Isolated CSF RT-QuIC positivity associates with a less aggressive disease course and decreased levels of neuronal/glial damage biomarkers in patients with sporadic Creutzfeldt-Jakob disease.

Abstract

Discrepancies in results between cerebrospinal fluid (CSF) 14-3-3 protein and prion protein detection using real-time quaking-induced conversion (RT-QuIC) might limit the confidence in ante-mortem clinical diagnosis of sporadic Creutzfeldt-Jakob disease (sCJD). We aimed to evaluate the concordance and diagnostic performance of 14-3-3 protein and RT-QuIC in a real clinical practice cohort, and to analyze neuronal/glial damage biomarkers in sCJD patients based on their diagnostic assay results. A retrospective multicentre study was conducted on 157 suspected sCJD patients from 38 Spanish hospitals in a 4-year period. CSF 14-3-3 protein and RT-QuIC were simultaneously evaluated in a single laboratory.
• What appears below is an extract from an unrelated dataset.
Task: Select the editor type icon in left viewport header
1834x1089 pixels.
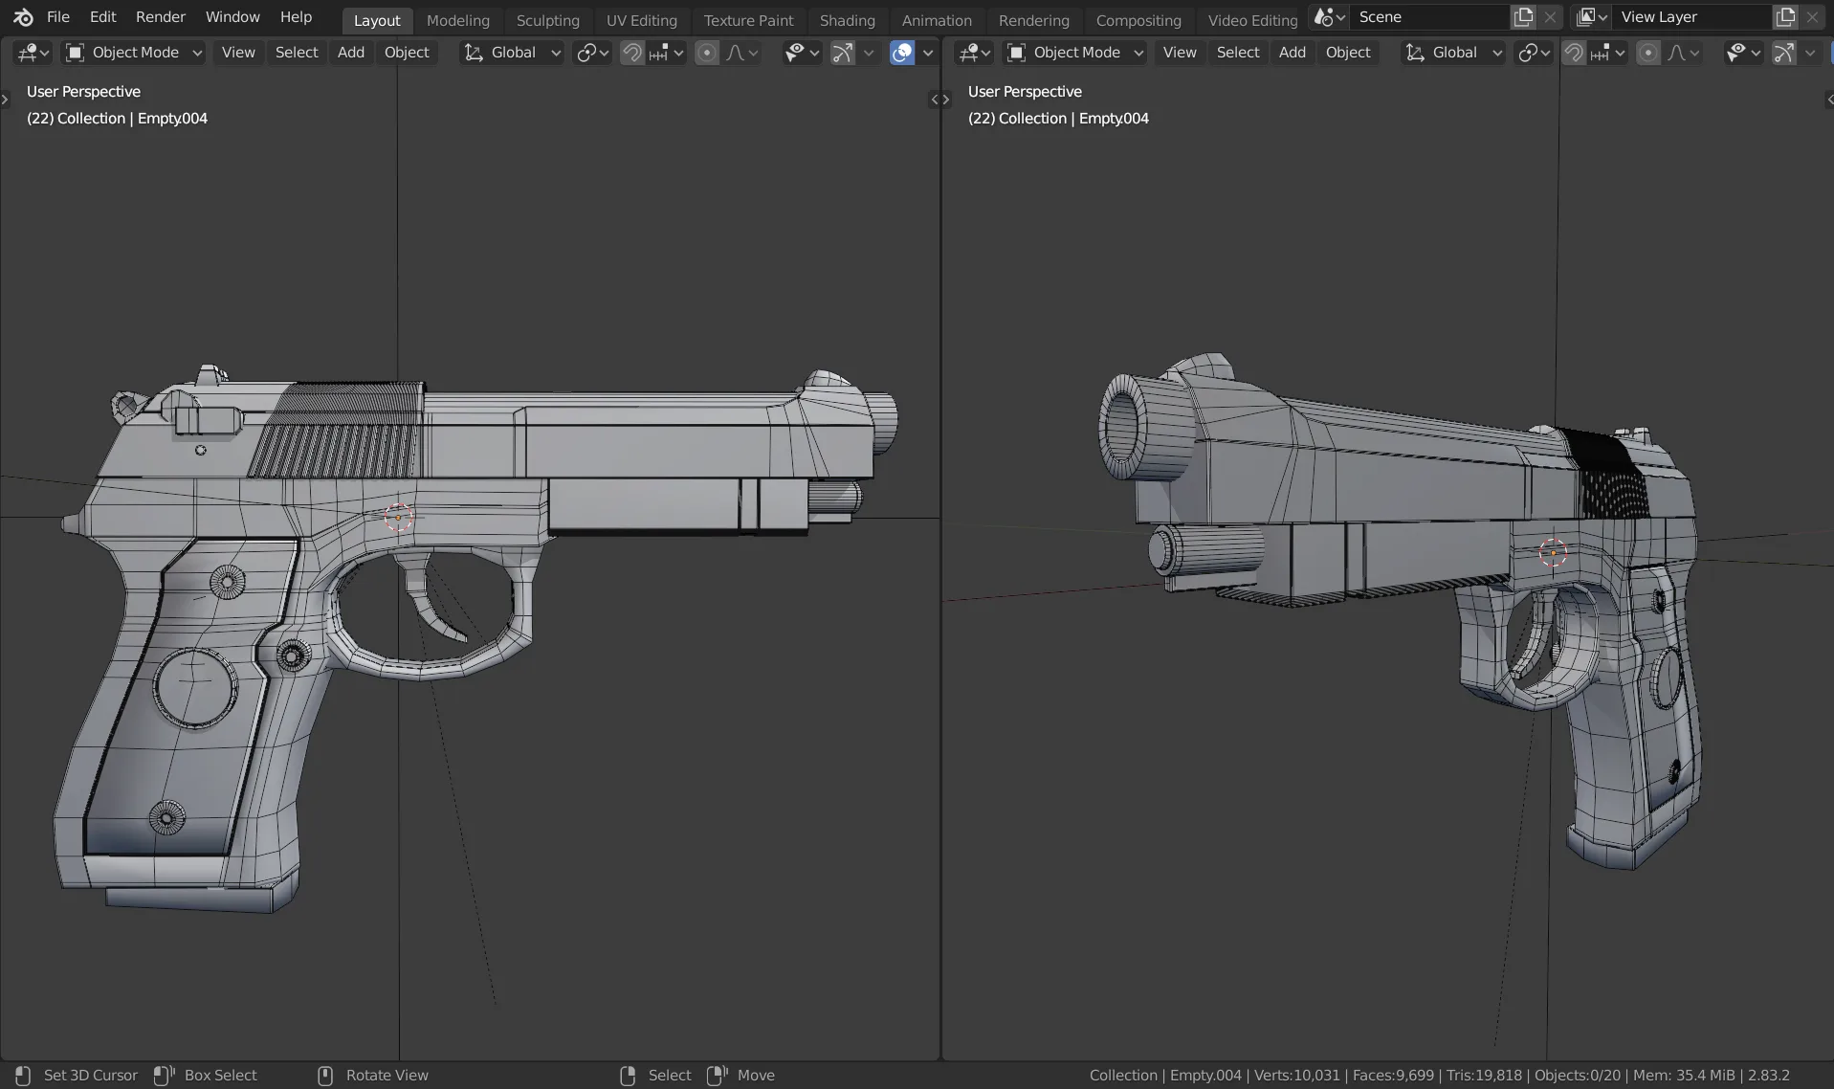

A diagnosis of probable sCJD was established in 63 patients (40.1%), of which 12 (19.0%) were ultimately diagnosed with definite sCJD. Forty-one sCJD patients (65.1%) were positive for both 14-3-3 protein and RT-QuIC, 17 (27.0%) isolated positive for RT-QuIC, and 5 (7.9%) isolated positive for 14-3-3 protein. RT-QuIC demonstrated higher sensitivity (92.1%) and specificity (98.9%) compared to 14-3-3 (73.0% and 62.8%) for the diagnosis of sCJD. Isolated RT-QuIC positivity was associated with longer disease duration (median: 10.5 months, IQR: 8.8-15.7), higher frequency of Met/Val cases (75.0%), lower prevalence of periodic sharp-wave complexes (5.9%), and lower levels of GFAP (3967.4 pg/mL), UCH-L1 (2218.1 pg/mL), and t-Tau (228.8 pg/mL) compared to double-positive and isolated 14-3-3-positive patients. In conclusion, CSF RT-QuIC is a highly specific and sensitive biomarker for ante-mortem sCJD diagnosis and should be considered as the preferred CSF ancillary test. Isolated RT-QuIC positivity indicates a less aggressive biological disease in sCJD patients.